Best Practice for DynamoDB sort key

As I focus on designing DynamoDB with a query-centric approach, I find that the sort key is becoming quite lengthy.

For instance, I plan to use PK as like USER#{UUID} and structure SK as like ONBOARDING#{SCHOOL}#{SCHOOL_ADDRESS}#{MAJOR}#{CREATED_AT}. I believe this structure makes it convenient to query users by {SCHOOL} and also by {SCHOOL_ADDRESS} as well. While there is the option to divide fields and construct GSI, I've heard that minimizing the use of GSI is more cost-effective.

Is there any potential issue with having such a long sort key (excluding size limit)?

Solution

I believe this structure makes it convenient to query users by {SCHOOL} and also by {SCHOOL_ADDRESS} as well.

Incorrect.

When you query DDB, you have to provide the hash (partition) key as an equality and then if you have a sort key you can use one of the following operators.

a = b — true if the attribute a is equal to the value b

a < b — true if a is less than b

a <= b — true if a is less than or equal to b

a > b — true if a is greater than b

a >= b — true if a is greater than or equal to b

a BETWEEN b AND c — true if a is greater than or equal to b, and less than or equal to c.

The following function is also supported:

begins_with (a, substr)— true if the value of attribute a begins with a particular substring.

Note there's no contains.

As it stands, given that USER#{UUID} is basically unique (except for user's who've had more than 1 school/major), you're only going to be able to get data out of the DDB table one record at a time (unless you do a SCAN; which is not recommended).

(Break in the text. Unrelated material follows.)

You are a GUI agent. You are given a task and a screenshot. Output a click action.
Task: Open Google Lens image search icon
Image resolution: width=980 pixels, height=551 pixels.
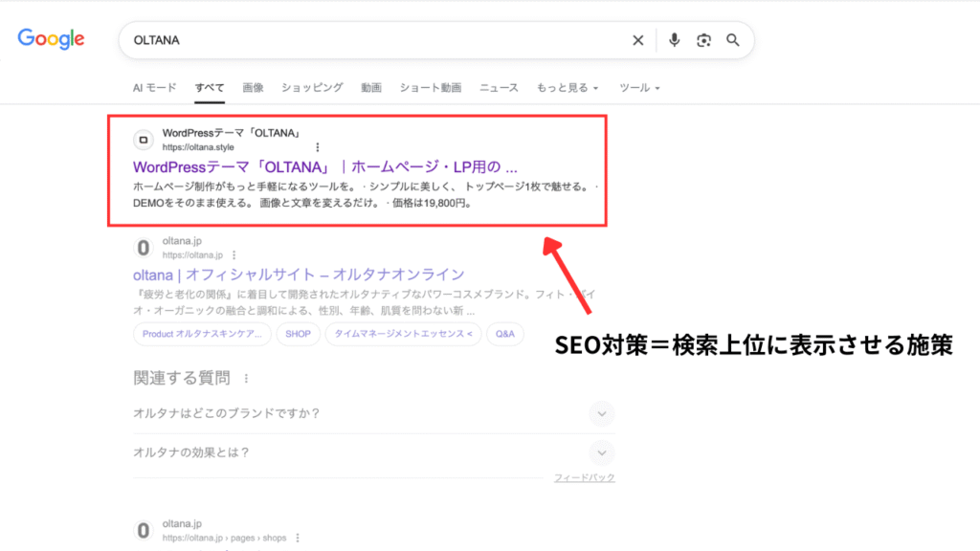click(x=704, y=40)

If you want to query DDB, you need to select a hash key that contains more than 1 record.

Without examples of the data retrieval patterns you need, it's difficult to suggest a good hash/sort key. But unless your design is trivial, you're going to need at least one GSI. Possibly overloaded.

As far as your table, hash key of {SCHOOL} and a sort key of {UUID} would allow you to "query users by school". But of course the order of the returned data would be basically random. You'd probably end up doing all your queries via GSI/LSI. More importantly, it'd break if a user had for instance more than one major at the same school.

Honestly while DDB can be used in instead of a RDBMS, for many applications Aurora is likely a better choice.